¿Un honor competir en Málaga?

Nos hizo mucha ilusión porque todos sabemos lo complicado que es resaltar entre más de cuatrocientas películas enviadas en un festival tan potente como éste. Que Live is life se cuele en la Sección Oficial es una alegría y honor. Yo había venido aquí a presentar en la sección 5 minutos de cine El desconocido y La sombra de la ley y ahora me han dejado poner ciento quince.

La película bebe de obras de aventuras como Cuenta conmigo o Los Goonies aunque usted mantiene un poso dramático en la historia que se equilibra a partes iguales con los distintos géneros. ¿Cómo se planea contar algo así?

Eso es un reto. Cuando me llega el guion de Albert Espinosa la película es un drama, no tenía aventura. Hablé con los jefes del proyecto y les dije: «Os habéis equivocado de director. Yo hago películas de tiros y persecuciones». Pero ellos decidieron llevarla a mi terreno y me dieron toda la libertad para hacerlo. Una circunstancia personal también me llevó a este proyecto: mi madre me animó a hacerla antes de morir. Y se la he terminado dedicando. Le estoy eternamente agradecido por sus palabras; ojalá le hubiera hecho caso en otras muchas cosas...

¿Cómo se entra en el mundo de alguien con una sensibilidad tan especial como Albert Espinosa?

Al principio tenía ciertas reticencias porque Albert y yo no tenemos nada que ver: yo soy más áspero, él es más intenso. Si me tengo que llevar la película a mi terreno me tengo que llevar a los personajes también, no puedo defender algo que no siento. Le dije a Albert que tenía que meter aventuras, peripecias, acción; los protagonistas tenían que hacer cosas de chavales.... Afortunadamente, Albert lo entendió todo desde el principio. Influye que, aunque somos muy diferentes, los dos tenemos casi la misma edad, las mismas referencias de vida...

Ha trabajado por primera vez con adolescentes. ¿Qué tal?

Duro. Yo hice El desconocido con dos niños pequeños pero está Luis Tosar, y Tosar es Tosar.

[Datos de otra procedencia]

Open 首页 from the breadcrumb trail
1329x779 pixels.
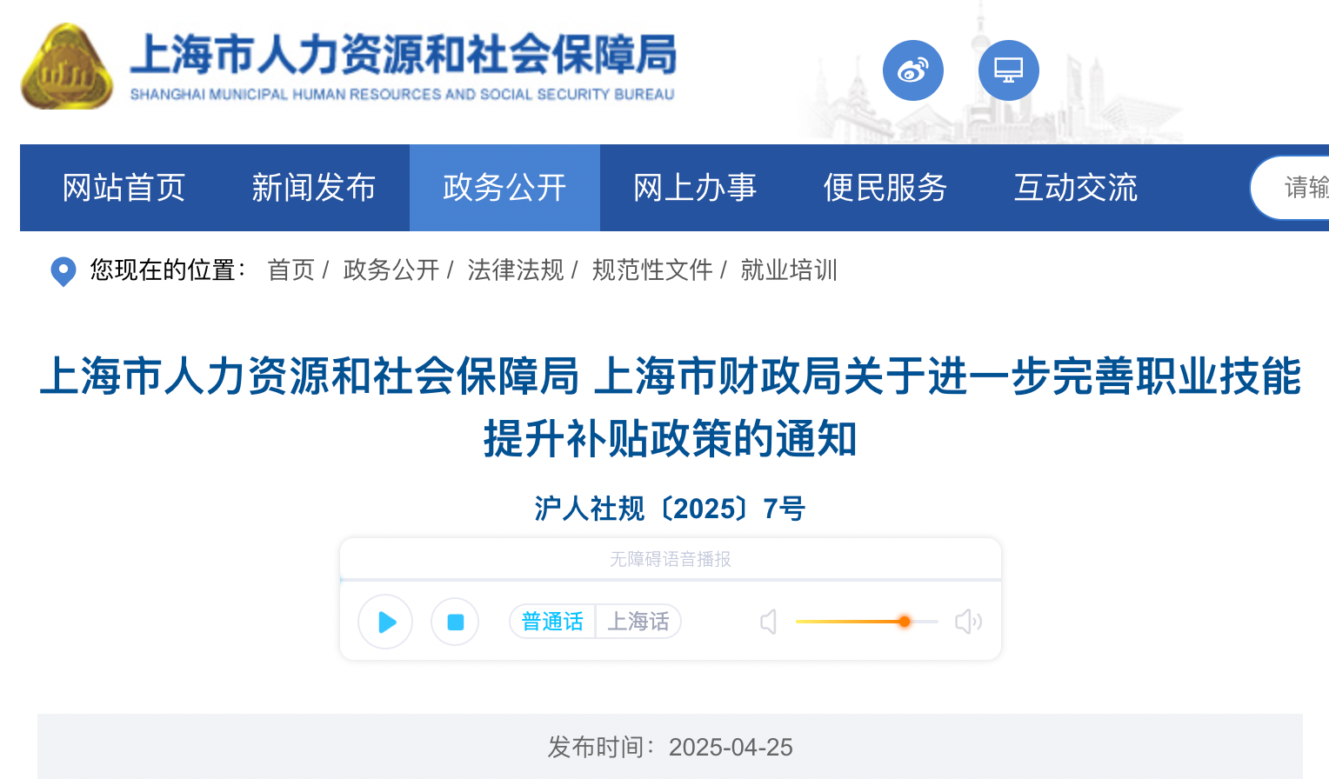(291, 270)
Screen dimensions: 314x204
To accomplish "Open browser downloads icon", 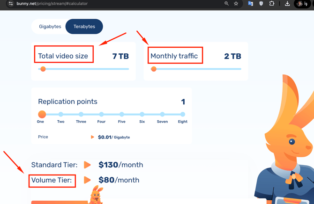I will 287,4.
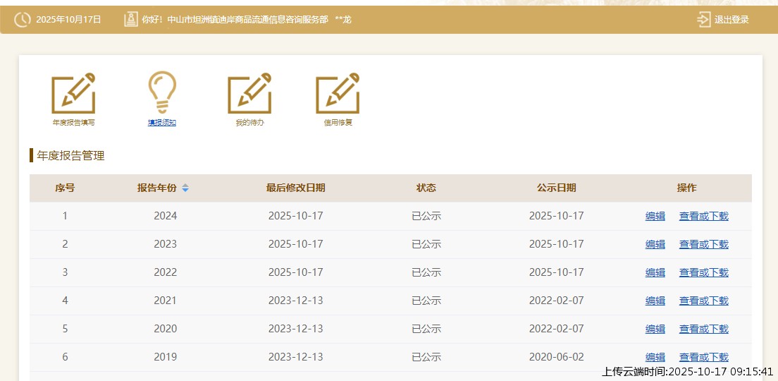Screen dimensions: 778x381
Task: Click 编辑 for the 2021 report
Action: 655,301
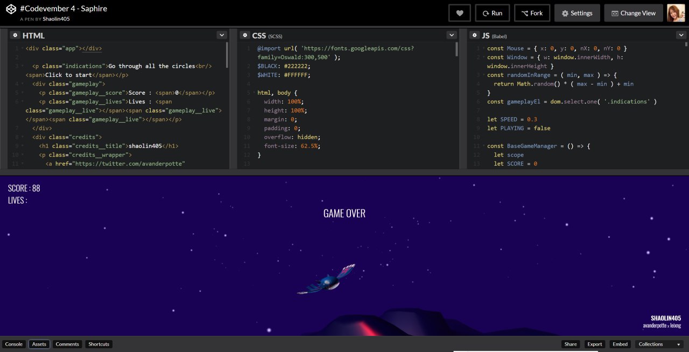This screenshot has width=689, height=352.
Task: Open the HTML editor settings gear
Action: click(x=15, y=35)
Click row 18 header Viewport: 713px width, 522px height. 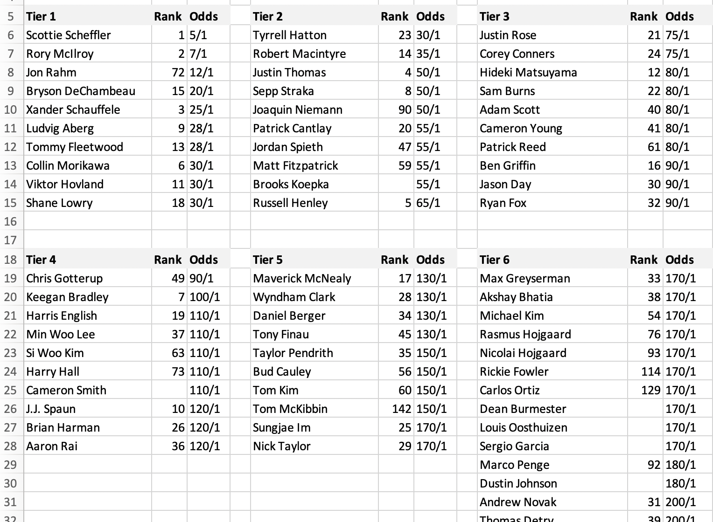coord(10,260)
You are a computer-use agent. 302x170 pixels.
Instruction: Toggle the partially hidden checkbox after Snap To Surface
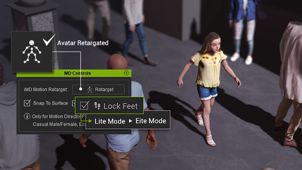tap(74, 103)
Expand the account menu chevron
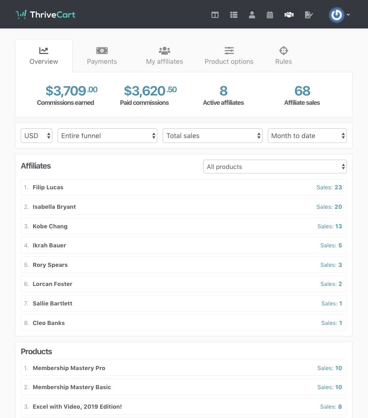 (348, 15)
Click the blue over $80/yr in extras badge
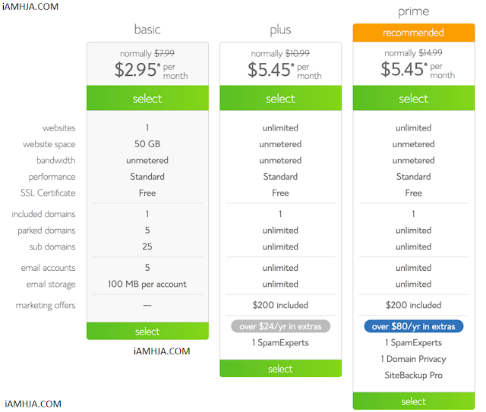Viewport: 486px width, 412px height. click(x=413, y=326)
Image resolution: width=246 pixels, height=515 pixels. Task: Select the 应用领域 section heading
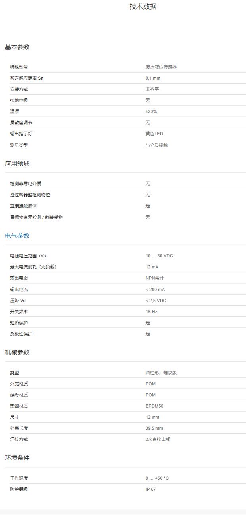17,164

Pero con estos cinco ha sido muy diferente, porque estaban sumergidos de lleno en la edad del pavo. Algunos días venían cansados y otros con mucha energía. Equilibrar estas cinco fuerzas de la naturaleza ha sido el trabajo de dirección más duro que he hecho en mi vida y no creo que me vuelva a ver en otra así. Ellos son muy diferentes a los personajes: cero emotivos, cero expresivos, contestaciones monosilábicas pero muy profesionales. Y muy majos.

¿Ha hecho la película que ha querido?

Sí, y creo que se nota en la pantalla. Es una película muy personal. Creo que debemos recuperar esas obras de entretenimiento familiar que te cuenten bien una historia, para todos los públicos y que puedas ir al cine con toda la familia a verlas, aún sabiendo que no ganarán en Cannes o harán una gran taquilla.